Diversity; it’s fast become the ubiquitous buzzword never far from mind or tongue in the modern workplace. Whether you work in advertising, HR or any industry in between, there are few disciplines which have not altered their working practises in their efforts to embrace the age of inclusivity we find ourselves living in.
As a word that gets bandied about so much, the meaning of diversity can easily be lost. A useful starting point for our purposes, therefore, is understanding just want it means in mainstream advertising. Simply speaking, it’s creating an advertising campaign mindfully, to respectfully include and relate to the complex individuals who make up the target audience.
Simple right? If only. As the population becomes increasingly media and communications savvy, achieving a connection with an audience to create an authentic feeling of inclusivity is increasingly difficult to manage.
Despite the challenge that achieving diversity presents in advertising, there is no denying how crucial it is; indeed, an easy way to gauge the importance of diversity is to observe the repercussions when brands get it wrong.

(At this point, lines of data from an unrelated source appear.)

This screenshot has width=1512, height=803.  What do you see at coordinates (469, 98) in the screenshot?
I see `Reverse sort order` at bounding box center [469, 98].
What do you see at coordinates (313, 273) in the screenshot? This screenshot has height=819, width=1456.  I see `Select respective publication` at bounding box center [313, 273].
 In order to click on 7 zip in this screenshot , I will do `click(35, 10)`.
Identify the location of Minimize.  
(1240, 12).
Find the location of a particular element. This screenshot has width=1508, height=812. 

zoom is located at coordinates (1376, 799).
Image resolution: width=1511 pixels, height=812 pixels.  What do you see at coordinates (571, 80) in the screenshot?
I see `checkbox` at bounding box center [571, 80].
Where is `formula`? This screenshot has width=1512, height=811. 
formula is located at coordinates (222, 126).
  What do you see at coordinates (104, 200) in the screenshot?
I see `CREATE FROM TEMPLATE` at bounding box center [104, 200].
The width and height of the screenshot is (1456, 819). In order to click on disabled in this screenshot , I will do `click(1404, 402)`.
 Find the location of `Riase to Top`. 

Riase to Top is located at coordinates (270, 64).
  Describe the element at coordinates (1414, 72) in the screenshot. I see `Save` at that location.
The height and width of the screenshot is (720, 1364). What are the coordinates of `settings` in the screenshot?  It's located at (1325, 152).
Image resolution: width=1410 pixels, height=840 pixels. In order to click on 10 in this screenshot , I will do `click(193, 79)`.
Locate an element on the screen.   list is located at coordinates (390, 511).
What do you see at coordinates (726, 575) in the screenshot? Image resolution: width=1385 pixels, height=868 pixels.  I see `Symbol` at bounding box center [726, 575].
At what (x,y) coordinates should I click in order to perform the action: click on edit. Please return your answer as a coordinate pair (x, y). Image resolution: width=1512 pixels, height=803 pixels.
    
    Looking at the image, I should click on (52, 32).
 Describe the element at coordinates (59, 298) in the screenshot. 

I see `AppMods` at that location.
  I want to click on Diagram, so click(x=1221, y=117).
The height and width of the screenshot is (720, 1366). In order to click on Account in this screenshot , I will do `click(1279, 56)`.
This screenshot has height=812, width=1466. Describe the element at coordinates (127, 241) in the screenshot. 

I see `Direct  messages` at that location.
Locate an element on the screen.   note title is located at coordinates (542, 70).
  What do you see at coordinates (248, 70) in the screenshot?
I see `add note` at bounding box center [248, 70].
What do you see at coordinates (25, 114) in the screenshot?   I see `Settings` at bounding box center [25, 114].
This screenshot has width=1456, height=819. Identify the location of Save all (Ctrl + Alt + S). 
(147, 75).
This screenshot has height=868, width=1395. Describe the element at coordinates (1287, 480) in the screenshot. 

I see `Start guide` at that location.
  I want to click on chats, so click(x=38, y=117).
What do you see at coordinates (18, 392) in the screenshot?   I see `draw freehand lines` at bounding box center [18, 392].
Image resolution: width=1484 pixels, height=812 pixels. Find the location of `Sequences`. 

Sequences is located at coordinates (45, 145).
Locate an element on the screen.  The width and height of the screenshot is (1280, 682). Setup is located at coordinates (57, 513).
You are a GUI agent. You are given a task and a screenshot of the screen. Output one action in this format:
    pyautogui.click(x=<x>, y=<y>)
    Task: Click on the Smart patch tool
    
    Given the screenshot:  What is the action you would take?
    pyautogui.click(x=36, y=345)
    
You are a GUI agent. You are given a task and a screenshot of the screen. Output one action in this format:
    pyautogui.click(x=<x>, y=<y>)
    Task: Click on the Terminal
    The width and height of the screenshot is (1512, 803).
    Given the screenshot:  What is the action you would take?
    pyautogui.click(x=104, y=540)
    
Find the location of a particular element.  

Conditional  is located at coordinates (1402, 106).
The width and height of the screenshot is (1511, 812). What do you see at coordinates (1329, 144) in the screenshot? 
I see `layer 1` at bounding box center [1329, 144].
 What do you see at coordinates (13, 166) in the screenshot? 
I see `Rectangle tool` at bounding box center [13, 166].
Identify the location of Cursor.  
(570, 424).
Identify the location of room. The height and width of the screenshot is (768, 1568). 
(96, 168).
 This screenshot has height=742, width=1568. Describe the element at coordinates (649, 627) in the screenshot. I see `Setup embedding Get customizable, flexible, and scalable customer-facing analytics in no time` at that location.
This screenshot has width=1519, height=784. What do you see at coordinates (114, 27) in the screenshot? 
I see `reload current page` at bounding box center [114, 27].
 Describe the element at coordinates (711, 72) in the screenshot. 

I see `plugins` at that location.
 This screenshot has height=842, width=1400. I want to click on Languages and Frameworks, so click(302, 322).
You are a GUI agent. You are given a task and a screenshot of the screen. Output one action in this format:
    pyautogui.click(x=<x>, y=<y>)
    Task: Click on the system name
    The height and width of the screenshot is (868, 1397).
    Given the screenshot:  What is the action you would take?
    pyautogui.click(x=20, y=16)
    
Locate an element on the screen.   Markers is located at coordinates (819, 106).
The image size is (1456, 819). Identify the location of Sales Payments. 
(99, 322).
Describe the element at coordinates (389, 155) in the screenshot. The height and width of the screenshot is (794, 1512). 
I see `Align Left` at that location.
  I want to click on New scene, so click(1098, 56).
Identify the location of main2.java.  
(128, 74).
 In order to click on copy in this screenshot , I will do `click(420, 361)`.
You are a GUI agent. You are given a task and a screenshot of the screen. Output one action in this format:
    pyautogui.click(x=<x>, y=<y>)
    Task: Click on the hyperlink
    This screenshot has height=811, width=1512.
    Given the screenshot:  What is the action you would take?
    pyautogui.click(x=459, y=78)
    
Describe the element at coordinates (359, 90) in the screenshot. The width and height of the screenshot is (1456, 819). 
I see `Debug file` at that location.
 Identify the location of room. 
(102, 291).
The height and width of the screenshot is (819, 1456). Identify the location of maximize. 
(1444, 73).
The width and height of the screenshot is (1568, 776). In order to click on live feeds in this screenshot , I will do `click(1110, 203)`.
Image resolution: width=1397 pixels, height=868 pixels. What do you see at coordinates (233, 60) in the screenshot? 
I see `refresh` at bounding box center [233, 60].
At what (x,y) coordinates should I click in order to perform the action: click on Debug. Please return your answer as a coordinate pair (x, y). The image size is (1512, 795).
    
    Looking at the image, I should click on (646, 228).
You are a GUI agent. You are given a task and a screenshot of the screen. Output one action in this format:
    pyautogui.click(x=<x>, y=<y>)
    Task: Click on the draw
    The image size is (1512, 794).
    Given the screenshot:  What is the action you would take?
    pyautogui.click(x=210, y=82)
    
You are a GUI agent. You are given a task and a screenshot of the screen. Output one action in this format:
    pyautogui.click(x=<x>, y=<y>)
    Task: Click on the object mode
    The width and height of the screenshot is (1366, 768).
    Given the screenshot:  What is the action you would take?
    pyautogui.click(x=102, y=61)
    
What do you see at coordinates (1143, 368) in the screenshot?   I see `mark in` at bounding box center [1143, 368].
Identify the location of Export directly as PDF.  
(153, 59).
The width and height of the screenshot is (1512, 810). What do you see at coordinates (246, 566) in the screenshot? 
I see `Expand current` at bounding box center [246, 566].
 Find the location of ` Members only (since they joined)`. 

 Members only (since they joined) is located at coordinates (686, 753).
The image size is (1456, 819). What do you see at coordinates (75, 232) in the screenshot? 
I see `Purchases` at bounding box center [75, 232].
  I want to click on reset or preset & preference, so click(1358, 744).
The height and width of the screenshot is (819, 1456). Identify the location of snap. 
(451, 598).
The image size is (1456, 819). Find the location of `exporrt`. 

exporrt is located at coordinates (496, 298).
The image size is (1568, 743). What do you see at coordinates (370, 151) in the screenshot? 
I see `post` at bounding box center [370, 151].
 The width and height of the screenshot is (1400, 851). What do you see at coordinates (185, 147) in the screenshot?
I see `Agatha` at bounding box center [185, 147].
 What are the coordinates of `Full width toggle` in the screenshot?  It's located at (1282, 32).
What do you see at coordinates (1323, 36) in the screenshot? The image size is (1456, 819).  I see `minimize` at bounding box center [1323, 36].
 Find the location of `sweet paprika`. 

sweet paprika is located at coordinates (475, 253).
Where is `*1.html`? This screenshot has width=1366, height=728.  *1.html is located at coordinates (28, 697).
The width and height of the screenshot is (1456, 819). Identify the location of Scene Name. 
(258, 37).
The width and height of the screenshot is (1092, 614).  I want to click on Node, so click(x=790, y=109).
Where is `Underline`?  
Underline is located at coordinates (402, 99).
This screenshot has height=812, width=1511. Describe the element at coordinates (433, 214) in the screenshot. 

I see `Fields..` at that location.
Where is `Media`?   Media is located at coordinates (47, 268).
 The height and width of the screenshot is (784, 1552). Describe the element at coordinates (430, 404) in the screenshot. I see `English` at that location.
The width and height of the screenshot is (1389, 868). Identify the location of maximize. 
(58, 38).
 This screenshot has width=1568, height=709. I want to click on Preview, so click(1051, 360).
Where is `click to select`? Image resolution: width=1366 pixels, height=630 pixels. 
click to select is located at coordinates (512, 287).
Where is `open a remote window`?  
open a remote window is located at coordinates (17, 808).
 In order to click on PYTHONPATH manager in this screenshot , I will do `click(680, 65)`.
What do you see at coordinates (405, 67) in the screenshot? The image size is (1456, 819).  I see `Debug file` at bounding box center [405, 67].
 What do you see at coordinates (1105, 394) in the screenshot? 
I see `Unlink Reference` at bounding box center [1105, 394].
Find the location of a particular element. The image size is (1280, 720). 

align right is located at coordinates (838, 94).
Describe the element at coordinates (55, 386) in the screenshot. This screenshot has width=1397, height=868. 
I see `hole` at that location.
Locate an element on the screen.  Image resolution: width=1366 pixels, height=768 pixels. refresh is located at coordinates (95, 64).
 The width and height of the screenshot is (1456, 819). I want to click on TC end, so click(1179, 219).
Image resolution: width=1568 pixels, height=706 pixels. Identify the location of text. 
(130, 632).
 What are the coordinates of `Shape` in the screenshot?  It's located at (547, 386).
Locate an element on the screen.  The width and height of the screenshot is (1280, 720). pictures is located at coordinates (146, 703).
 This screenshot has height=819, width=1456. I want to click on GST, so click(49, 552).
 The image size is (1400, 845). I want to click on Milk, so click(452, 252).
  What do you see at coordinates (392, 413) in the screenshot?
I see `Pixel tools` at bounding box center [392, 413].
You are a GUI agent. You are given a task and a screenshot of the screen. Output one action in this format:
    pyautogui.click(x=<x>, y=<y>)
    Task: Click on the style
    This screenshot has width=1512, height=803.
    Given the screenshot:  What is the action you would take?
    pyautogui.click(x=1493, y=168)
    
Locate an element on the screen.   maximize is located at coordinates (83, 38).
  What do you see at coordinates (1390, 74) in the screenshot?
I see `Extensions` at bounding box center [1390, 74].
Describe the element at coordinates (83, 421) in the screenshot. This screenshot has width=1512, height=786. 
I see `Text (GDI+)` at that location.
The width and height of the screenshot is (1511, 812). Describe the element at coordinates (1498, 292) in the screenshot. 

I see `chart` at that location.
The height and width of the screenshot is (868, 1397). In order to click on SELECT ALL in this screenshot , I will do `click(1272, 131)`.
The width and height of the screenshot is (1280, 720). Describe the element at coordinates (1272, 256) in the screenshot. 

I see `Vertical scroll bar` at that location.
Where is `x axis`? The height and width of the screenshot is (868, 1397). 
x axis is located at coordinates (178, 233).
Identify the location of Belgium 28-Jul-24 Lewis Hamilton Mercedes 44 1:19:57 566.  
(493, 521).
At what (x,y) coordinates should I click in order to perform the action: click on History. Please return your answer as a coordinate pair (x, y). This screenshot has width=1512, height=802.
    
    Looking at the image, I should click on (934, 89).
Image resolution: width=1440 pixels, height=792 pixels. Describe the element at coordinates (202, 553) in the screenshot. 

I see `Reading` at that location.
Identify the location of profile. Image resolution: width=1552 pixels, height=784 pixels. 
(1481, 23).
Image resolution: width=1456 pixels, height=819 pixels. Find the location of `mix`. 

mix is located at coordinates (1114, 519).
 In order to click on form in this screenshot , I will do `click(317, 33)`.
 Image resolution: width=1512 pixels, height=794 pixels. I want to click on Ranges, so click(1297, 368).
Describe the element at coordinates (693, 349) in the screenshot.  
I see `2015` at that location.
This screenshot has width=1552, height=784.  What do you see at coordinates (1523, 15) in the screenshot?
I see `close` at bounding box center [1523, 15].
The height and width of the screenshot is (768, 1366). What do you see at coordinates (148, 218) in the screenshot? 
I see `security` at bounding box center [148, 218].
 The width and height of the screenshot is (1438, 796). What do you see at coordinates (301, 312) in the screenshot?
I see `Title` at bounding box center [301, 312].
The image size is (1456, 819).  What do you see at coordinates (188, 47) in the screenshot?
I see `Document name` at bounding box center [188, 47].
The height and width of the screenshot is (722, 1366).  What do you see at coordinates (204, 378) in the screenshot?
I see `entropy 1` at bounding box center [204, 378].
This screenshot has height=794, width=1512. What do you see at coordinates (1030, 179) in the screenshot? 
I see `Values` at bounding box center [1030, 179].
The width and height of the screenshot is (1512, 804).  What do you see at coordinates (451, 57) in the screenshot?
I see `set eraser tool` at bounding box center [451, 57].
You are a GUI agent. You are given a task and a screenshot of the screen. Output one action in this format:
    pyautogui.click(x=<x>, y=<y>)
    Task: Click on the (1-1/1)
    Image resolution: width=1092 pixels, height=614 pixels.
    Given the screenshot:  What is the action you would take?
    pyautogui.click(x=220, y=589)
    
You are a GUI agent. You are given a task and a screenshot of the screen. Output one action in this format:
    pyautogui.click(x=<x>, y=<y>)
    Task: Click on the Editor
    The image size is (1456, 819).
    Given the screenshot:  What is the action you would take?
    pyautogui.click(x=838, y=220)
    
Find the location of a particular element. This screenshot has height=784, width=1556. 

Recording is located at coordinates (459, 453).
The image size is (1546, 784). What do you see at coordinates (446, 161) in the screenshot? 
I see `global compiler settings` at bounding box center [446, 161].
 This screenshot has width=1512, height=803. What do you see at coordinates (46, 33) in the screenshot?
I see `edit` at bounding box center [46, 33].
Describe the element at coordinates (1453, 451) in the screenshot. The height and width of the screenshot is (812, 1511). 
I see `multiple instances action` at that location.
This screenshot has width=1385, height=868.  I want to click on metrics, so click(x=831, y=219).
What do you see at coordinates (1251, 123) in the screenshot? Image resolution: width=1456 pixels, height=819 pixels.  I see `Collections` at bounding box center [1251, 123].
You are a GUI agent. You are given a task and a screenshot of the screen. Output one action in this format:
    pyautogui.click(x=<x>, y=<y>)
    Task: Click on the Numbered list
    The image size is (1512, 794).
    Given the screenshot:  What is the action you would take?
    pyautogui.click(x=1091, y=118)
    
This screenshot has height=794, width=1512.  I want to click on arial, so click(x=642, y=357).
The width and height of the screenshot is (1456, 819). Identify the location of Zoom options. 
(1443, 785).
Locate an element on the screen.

It was impossible to ignore the uproar that surrounded PepsiCo’s 2017 ad, featuring Kendall Jenner presenting a police officer with a can of the famous soft drink. Many argued that the ad trivialised important social justice movements, most significantly Black Lives Matter, and the resulting protests and social media outrage caused PepsiCo to pull the advertisement entirely and issue an apology.
Protein World's infamous "Beach Body Ready" ad, which depicted a woman in a bikini with the question ‘Are you beach body ready?’ also received swift public backlash, with an online petition calling for the ad to be banned gathering 60,000 signatures. So deep-seated was the outrage, that some even defaced the ads in situ, adding footnotes such as "Each body's ready" and "You are fine as you are."
Indeed, the ad gained such notoriety, that 3 years later, plus-size fashion brand Navabi created an OOH campaign which parodied the original, encouraging woman of all size to love their bodies, just as they are.
The above represents only two examples of advertising’s sometimes insensitive handling of minority groups and oversight regarding the diverse audiences they are hoping to address. There have also been many other instances of mis-representation and stereotyping, for example gay men being depicted as effete and camp, playing side-show roles to the central straight characters.
Hearteningly, as time goes on, many more brands are managing to find ways to resonate with the full breadth of their target audiences, including minority groups.
In 2016, Lloyd’s Bank featured a same sex proposal, overlaid with the message ‘he said yes’. This scene was set amidst various other natural, everyday moments including a new mother, a man dropping his daughter off at school, and an elderly woman attending a funeral. By placing the LGBT scene within the others in this context, it succeeds in subtly indicating that this proposal is also inherently ‘normal’ (whatever that means!)
What do businesses stand to gain when they get it right? Most immediately, recognition, but in many cases an increase in long term brand loyalty is observed. Interestingly, this brand loyalty is not just within the marginalised audiences represented in the ads, but from the population at large. Recent reports by professional LGBT network ‘OUTstanding’ claim that 14% of customers are more likely to choose products and services from companies who promote diversity, for example supporting LGBT communities within their marketing. 37% of customers report feeling ‘positive’ towards brands who are active in working with LGBT and other minority communities to support and promote them in their marketing materials.
So what measures need to be taken by advertising agencies to achieve diversity in their work? Ensuring diversity within agency teams is a crucial starting point, so that different voices are represented from the outset and throughout campaigns. Further to this, knowledge and education is essential, and agencies should be mindful when conducting market research to ensure the use of participants who reflect our ever more diverse world.
Whilst the matter of diversity can seem rife with risk, the worst thing agencies can do is shy away from addressing the topic, for fear of tokenism or mishandling. As the law rises to meet the concerns in this area, with the UK's Advertising Standards Authority vowing to take a tougher line on gender stereotypes in ads, prudent agencies will do well to work proactively with diversity in mind as standard practise.
Ardmore’s recent campaign for the Department of Education, Play Matters, sought to hit the right notes with a light-handed approach to diversity- this included the representation of a range of children including those with special learning needs and from various racial backgrounds, all enjoying the same fun and games. The ad also defied any gender stereotyping, with a young lady playing the football star who scores a winning goal against her dad.
So, what is the take-home message? Handled with sensitivity, authenticity and with positive intent, diversity and inclusivity in advertising has the ability to engage even wider audiences on a deeper level, boosting brand equity, and possibly even winning customers for life.